There are many different holiday days in Canada. While some are based on important Christian traditions, others commemorate secular or civic events. Checking out the different ceremonies and activities which mark certain holidays can help you learn more about Canadian culture.
New Year's Day (January 1st)
The first day of every year is a holiday in Canada! Use the opportunity to enjoy the winter weather, spend time with friends, or rest from partying the night before.
Family Day (3rd Monday in February)
Created in Alberta to mark the importance of family, many Canadians use this day to relax, go outside, and enjoy the company of their family.
Good Friday (Friday preceding Easter)
This sombre day marks the date when Christians believe that Jesus Christ was crucified and died.
Victoria Day (Monday preceding May 25th)
Queen Victoria was the reigning monarch when Canada became a country, and her birthday had already been a holiday in British Canada before then. This day is used to celebrate Canada's British heritage.
Canada Day (July 1st)
Canada become a country on July 1st, 1867. Every July 1st Canadians celebrate their country, there are always a great many events to take part in.
Heritage Day (1st Monday in August)
While this holiday has many names across Canada, Albertans use this day to celebrate the diverse ethnic and cultural heritage of the people who make up the province.

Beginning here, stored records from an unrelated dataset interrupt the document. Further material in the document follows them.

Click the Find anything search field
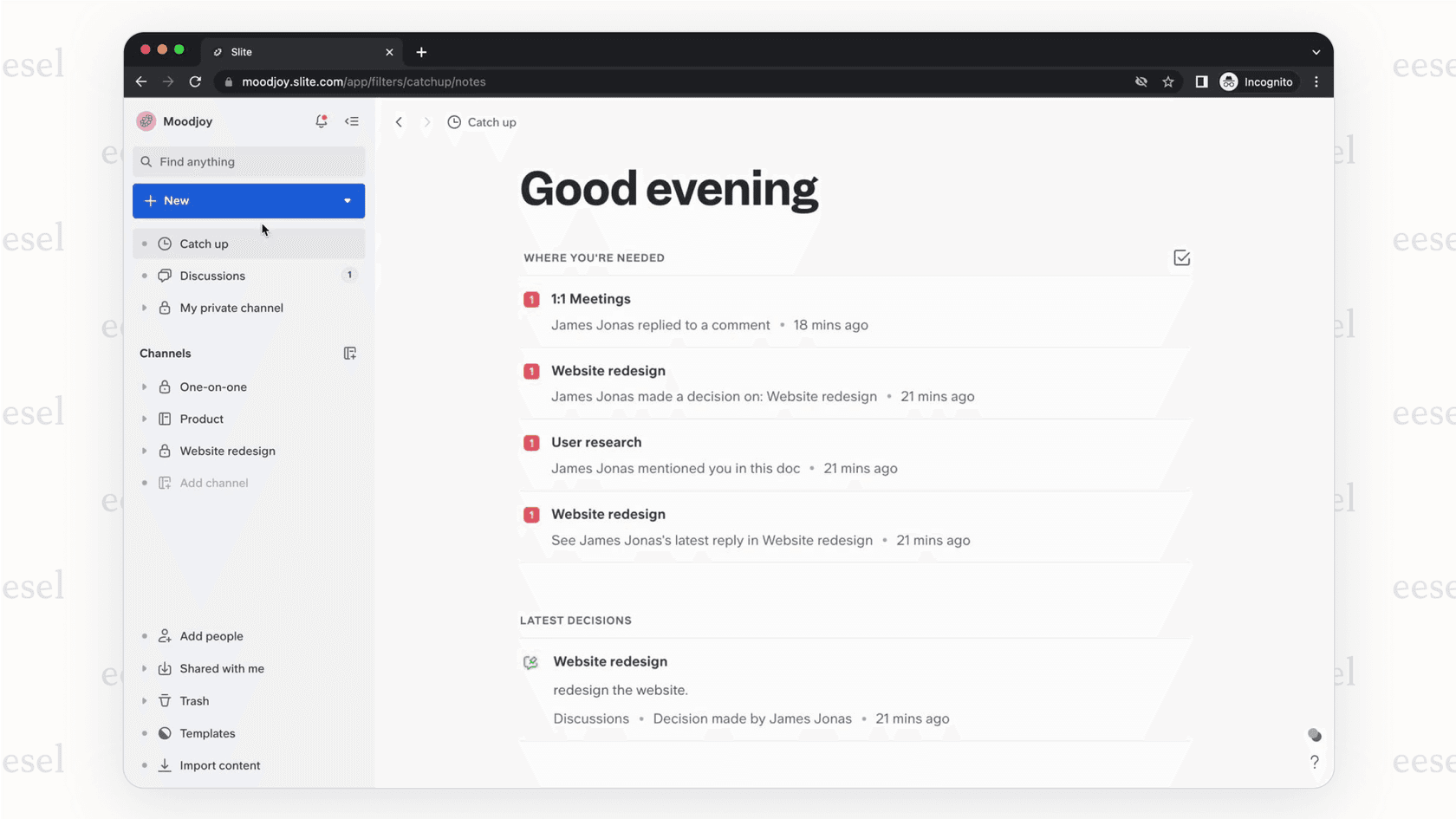The image size is (1456, 819). click(x=249, y=161)
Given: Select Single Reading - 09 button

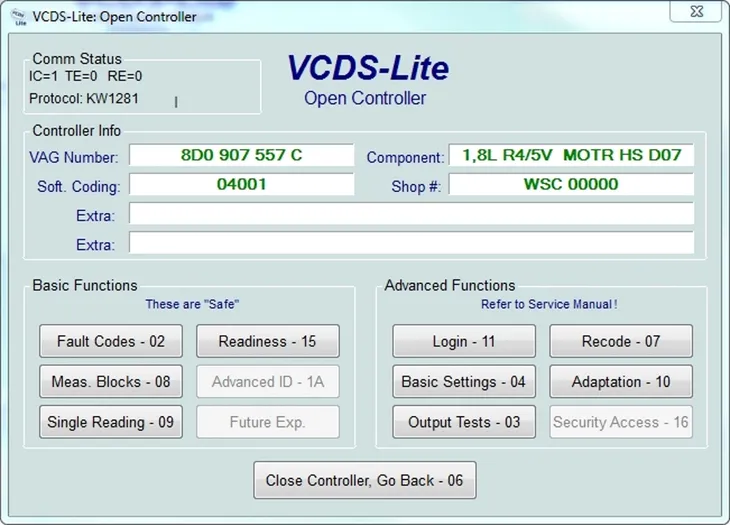Looking at the screenshot, I should (x=111, y=422).
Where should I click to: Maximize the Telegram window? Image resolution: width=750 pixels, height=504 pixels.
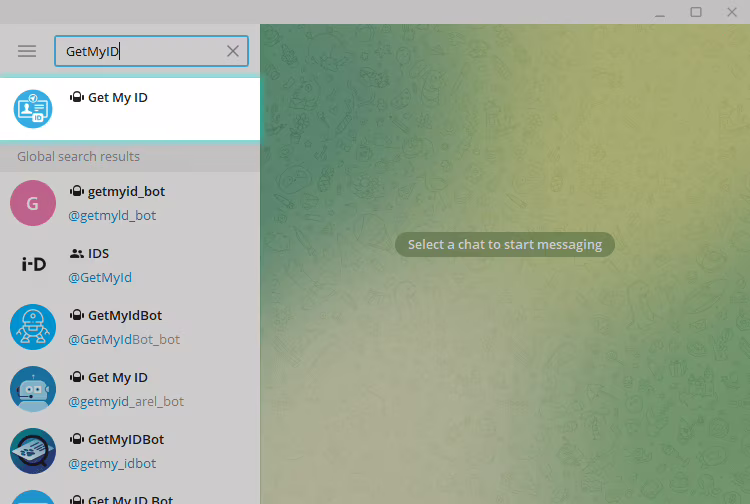pos(696,12)
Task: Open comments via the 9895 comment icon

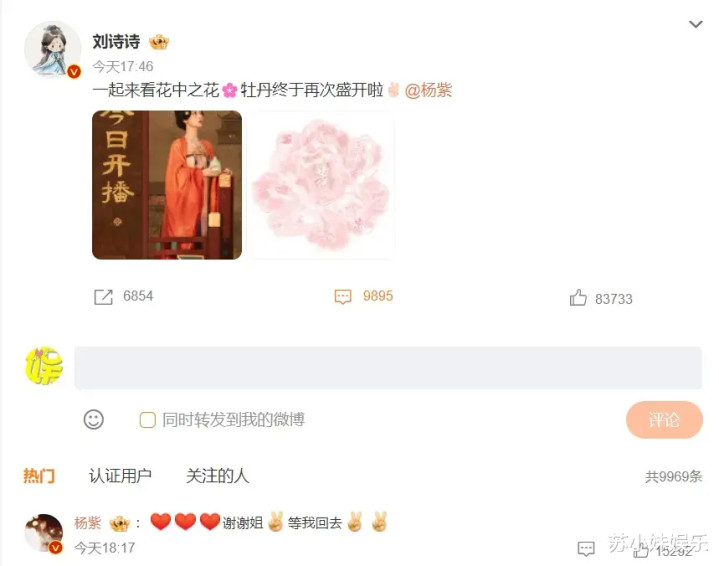Action: click(343, 297)
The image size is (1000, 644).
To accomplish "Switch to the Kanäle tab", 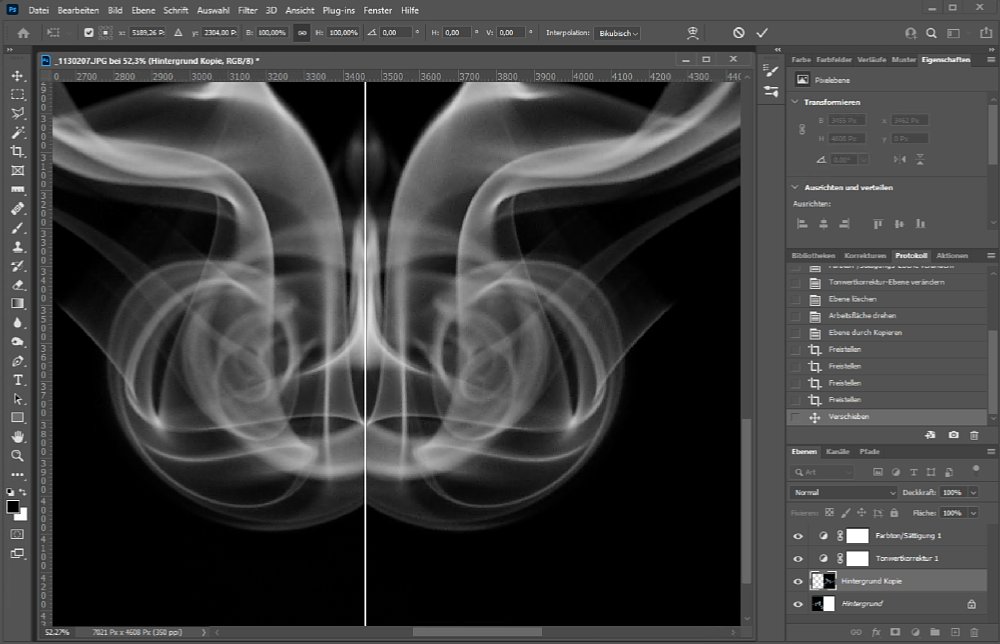I will pyautogui.click(x=837, y=452).
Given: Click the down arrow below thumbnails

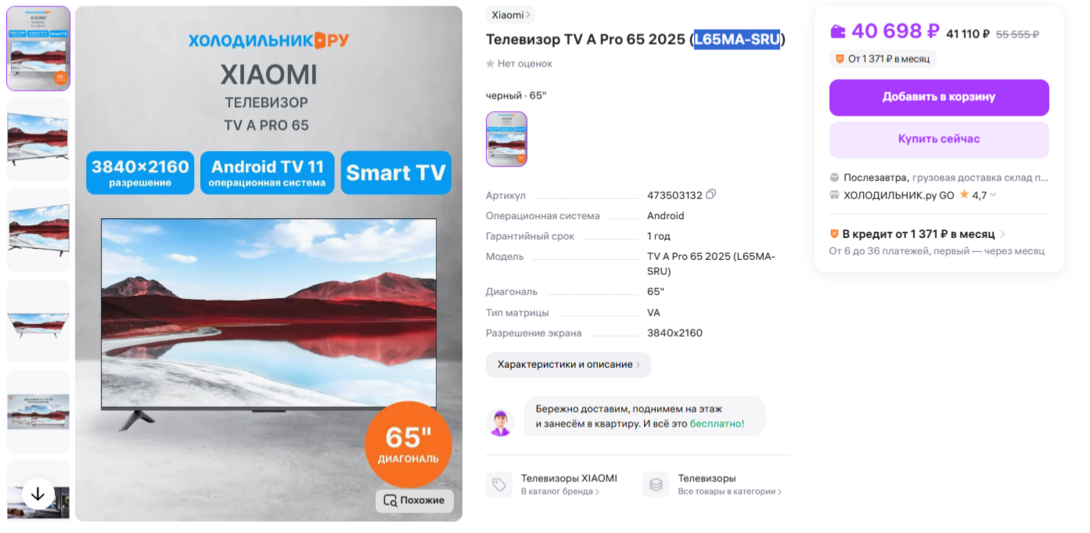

Labour Day (1st Monday in September)
In the 1800s workers would strike and protest for better working conditions and a shorter work week. This day honours workers, many unions will organize marches to celebrate.
Thanksgiving (2nd Monday in October)
Occurring about six weeks earlier than American thanksgiving, this day is when Canadians "give thanks" for what they appreciate.
Remembrance Day (November 11th)
On November 11th, 1918, the first world war ended. Since then, this day has been used to honour the sacrifice of all those who have died in war.
Christmas Day (December 25th)
Christmas has a great many traditions associated with it, although this was originally the day when Christians believe that Jesus Christ was born.